**Collected data entries**
* * * * * * *
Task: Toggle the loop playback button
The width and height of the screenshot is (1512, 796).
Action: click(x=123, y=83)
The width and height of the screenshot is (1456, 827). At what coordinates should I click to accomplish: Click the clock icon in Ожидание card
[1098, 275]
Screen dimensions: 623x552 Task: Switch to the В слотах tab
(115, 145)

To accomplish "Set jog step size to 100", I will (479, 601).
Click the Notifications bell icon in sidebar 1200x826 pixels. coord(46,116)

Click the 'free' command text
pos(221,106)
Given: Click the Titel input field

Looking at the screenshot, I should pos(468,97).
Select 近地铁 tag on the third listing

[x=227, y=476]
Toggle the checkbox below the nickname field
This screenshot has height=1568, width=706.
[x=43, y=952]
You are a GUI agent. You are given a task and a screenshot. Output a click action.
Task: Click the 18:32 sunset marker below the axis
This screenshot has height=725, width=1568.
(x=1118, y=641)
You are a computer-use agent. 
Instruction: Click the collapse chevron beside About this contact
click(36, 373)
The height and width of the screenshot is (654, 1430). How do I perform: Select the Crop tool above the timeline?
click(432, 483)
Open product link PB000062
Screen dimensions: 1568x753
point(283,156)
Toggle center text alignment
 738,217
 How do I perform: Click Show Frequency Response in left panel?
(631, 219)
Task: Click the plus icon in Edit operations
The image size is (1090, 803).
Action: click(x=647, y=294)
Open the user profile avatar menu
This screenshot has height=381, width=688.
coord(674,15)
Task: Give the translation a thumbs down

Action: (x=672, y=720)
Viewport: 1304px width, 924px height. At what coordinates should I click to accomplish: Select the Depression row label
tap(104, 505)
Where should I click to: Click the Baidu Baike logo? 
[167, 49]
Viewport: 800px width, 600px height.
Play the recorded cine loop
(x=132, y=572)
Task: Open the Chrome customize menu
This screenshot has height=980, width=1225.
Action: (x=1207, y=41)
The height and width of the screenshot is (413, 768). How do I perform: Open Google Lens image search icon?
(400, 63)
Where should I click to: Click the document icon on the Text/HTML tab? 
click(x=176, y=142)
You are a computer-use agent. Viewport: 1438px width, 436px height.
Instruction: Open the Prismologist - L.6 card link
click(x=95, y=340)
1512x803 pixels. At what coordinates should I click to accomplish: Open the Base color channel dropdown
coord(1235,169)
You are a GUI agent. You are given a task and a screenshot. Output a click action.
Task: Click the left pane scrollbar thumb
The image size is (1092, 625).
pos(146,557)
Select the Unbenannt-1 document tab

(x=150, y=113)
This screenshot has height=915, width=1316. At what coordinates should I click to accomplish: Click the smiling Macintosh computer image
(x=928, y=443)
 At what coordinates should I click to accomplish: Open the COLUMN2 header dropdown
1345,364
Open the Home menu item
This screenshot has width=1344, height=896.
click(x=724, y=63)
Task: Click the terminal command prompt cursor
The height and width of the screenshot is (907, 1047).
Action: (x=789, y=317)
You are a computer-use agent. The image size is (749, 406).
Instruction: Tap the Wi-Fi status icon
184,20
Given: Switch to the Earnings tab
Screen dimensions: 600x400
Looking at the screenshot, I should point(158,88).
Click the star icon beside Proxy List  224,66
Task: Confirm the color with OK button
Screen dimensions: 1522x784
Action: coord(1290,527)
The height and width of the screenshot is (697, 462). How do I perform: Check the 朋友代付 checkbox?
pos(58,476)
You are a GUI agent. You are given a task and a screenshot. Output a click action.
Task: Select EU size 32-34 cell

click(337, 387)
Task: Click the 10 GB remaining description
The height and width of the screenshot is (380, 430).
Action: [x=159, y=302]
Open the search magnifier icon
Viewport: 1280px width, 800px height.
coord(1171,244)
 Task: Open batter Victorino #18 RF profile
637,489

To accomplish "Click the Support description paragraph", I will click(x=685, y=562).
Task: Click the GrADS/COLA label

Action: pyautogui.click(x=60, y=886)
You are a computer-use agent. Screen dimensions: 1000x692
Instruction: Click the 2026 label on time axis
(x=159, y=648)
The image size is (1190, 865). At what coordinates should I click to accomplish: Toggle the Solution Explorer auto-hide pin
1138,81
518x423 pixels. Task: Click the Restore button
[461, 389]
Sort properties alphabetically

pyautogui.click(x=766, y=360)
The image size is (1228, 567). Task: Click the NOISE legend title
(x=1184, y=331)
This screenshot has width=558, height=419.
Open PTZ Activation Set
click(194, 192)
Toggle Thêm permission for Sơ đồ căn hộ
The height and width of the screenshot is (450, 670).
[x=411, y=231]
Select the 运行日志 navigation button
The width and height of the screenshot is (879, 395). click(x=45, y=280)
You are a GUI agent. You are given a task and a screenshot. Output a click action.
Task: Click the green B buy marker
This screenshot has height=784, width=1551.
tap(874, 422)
* * * * * * *
Both the line containing "The height and width of the screenshot is (697, 462)." and the line containing "This screenshot has width=558, height=419." belong in the answer. Print them and every line above that falls between them exactly, and no others.

**YOUR RESPONSE**
The height and width of the screenshot is (697, 462). How do I perform: Check the 朋友代付 checkbox?
pos(58,476)
You are a GUI agent. You are given a task and a screenshot. Output a click action.
Task: Select EU size 32-34 cell

click(337, 387)
Task: Click the 10 GB remaining description
The height and width of the screenshot is (380, 430).
Action: [x=159, y=302]
Open the search magnifier icon
Viewport: 1280px width, 800px height.
coord(1171,244)
 Task: Open batter Victorino #18 RF profile
637,489

To accomplish "Click the Support description paragraph", I will click(x=685, y=562).
Task: Click the GrADS/COLA label

Action: pyautogui.click(x=60, y=886)
You are a computer-use agent. Screen dimensions: 1000x692
Instruction: Click the 2026 label on time axis
(x=159, y=648)
The image size is (1190, 865). At what coordinates should I click to accomplish: Toggle the Solution Explorer auto-hide pin
1138,81
518x423 pixels. Task: Click the Restore button
[461, 389]
Sort properties alphabetically

pyautogui.click(x=766, y=360)
The image size is (1228, 567). Task: Click the NOISE legend title
(x=1184, y=331)
This screenshot has width=558, height=419.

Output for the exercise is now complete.